Emilia
Romagna abbazie e monasteri
Abbazia di
Nonantola
La fondazione dell’Abbazia risale all’anno 752, quando
un piccolo gruppo di uomini, guidati dal longobardo Anselmo, si
insediò nella pianura nonantolana per fondare una comunità monastica.
Anselmo era cognato di Astolfo, re dei Longobardi, proveniva dal Friuli,
dove aveva ricoperto la carica prestigiosa di duca.
I confratelli edificarono rapidamente la chiesa e
il monastero, dedicandoli a San Silvestro; altri modesti fabbricati
furono adibiti a ripostigli per attrezzi e prodotti della terra.
I monaci seguivano la Regola di San Benedetto da
Norcia, e per questo il loro impegno quotidiano si divideva tra la preghiera
e il lavoro manuale, nel rispetto delle necessità dell’anima e del corpo.

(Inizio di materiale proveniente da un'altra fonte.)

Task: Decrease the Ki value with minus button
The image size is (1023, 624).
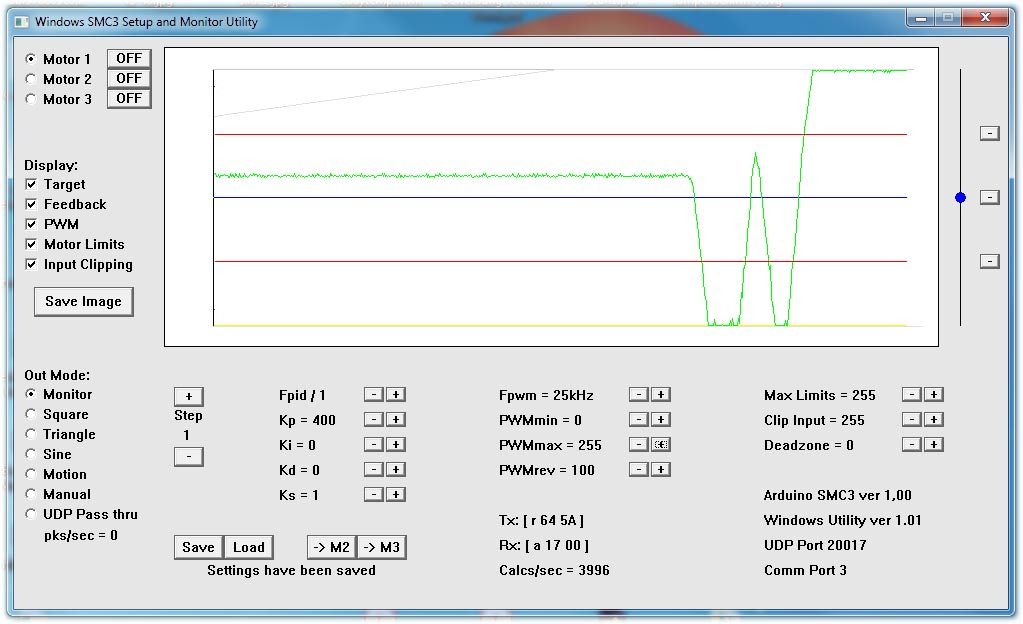Action: [372, 445]
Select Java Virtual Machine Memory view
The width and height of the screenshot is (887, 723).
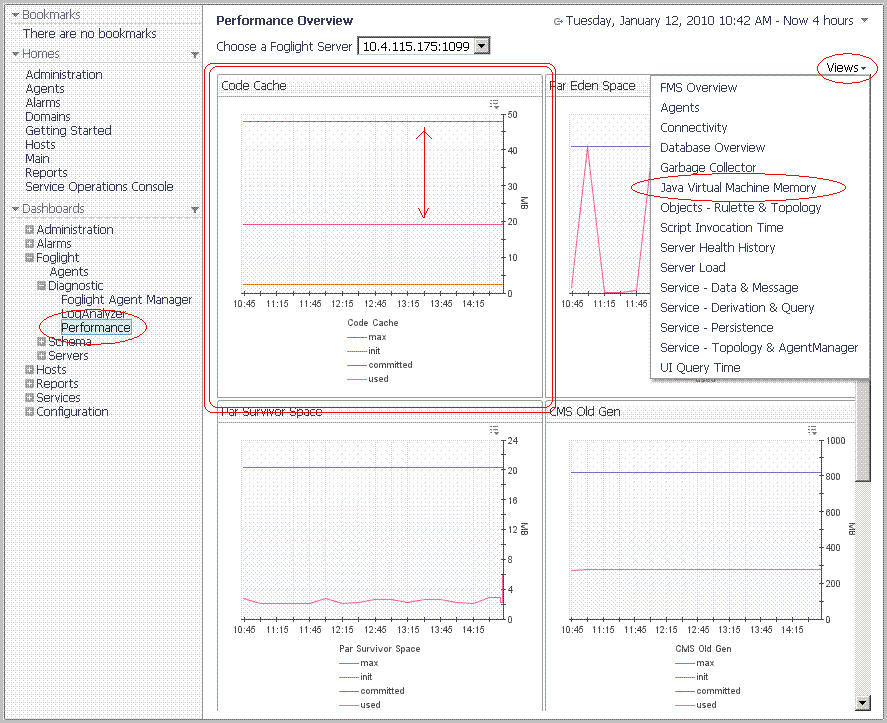[738, 188]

Il territorio della Bassa a quel tempo si caratterizzava
per la presenza dominante di paludi, di brughiere, di pascoli naturali,
di ampie distese boschive; i campi adibiti a coltivazione e i villaggi
erano rari, di solito ritagliati tra valli e boscaglie generate da una
rete fluviale intricata e incontrollabile.

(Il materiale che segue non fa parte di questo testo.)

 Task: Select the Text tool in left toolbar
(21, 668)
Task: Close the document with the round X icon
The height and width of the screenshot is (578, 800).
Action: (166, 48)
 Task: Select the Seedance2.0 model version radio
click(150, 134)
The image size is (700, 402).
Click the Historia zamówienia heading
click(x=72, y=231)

Sin dalla sua nascita l’abbazia ebbe la qualifica
e il ruolo di abbazia regia e imperiale, cioè di istituzione per molti
aspetti privilegiata, soggetta alla protezione ma anche al controllo
dei sovrani. La ricchezza del suo patrimonio terriero fu notevolissima
fin dalla fondazione e si accrebbe costantemente, grazie alle numerose
donazioni che dall’origine in avanti, caratterizzano la vitalità e il
prestigio della comunità.
Dopo il periodo di Anselmo, fu la volta dell’abate
Pietro nato con tutta probabilità in Francia, nel cuore dell’Europa
imperiale e carolingia.
A tratti, la storia della sua vita diviene tutt’uno
con le tappe del rafforzamento imperiale franco-carolingio ci sono ragioni
per credere che la sua nomina a Nonantola fosse avvenuta proprio per
volere dell’imperatore.
Durante gli anni del suo apostolato, circa un ventennio
tra l’804 e l’824-825 il prestigio del monastero si accrebbe notevolmente
in tutto l’ambito europeo. Un primo dato significativo è rappresentato
dalla quantità dei monaci presenti in quei decenni a Nonantola: circa
850 uomini, impegnati anche nelle chiese e nelle comunità monastiche
che da essa dipendevano.
L’abate non trascurò la propria comunità adoperandosi,
tra l’altro, per il suo arricchimento patrimoniale. I pochi documenti
superstiti sono interessanti, come una memoria scritta posteriore di
qualche tempo, dove si mettono in evidenza le lucide capacità gestionali
di Pietro.
Egli ordinò che tutti i beni e i redditi dell’abbazia
come le elemosine destinate ai poveri e tutte le spese necessarie per
gli arredi delle chiese ed il sostentamento dei confratelli fossero
registrati in forma scritta. L’abate aveva fatto redigere quello che,
probabilmente, era il primo Libro di entrate ed uscite del monastero,
a qualche decennio dalla sua fondazione, un registro doveva essere un
registro voluminoso se pensiamo alla portata delle operazioni economiche
già avviate e alla fitta rete di relazioni intessuta dai monaci stessi.
Di questo registro oggi non resta traccia.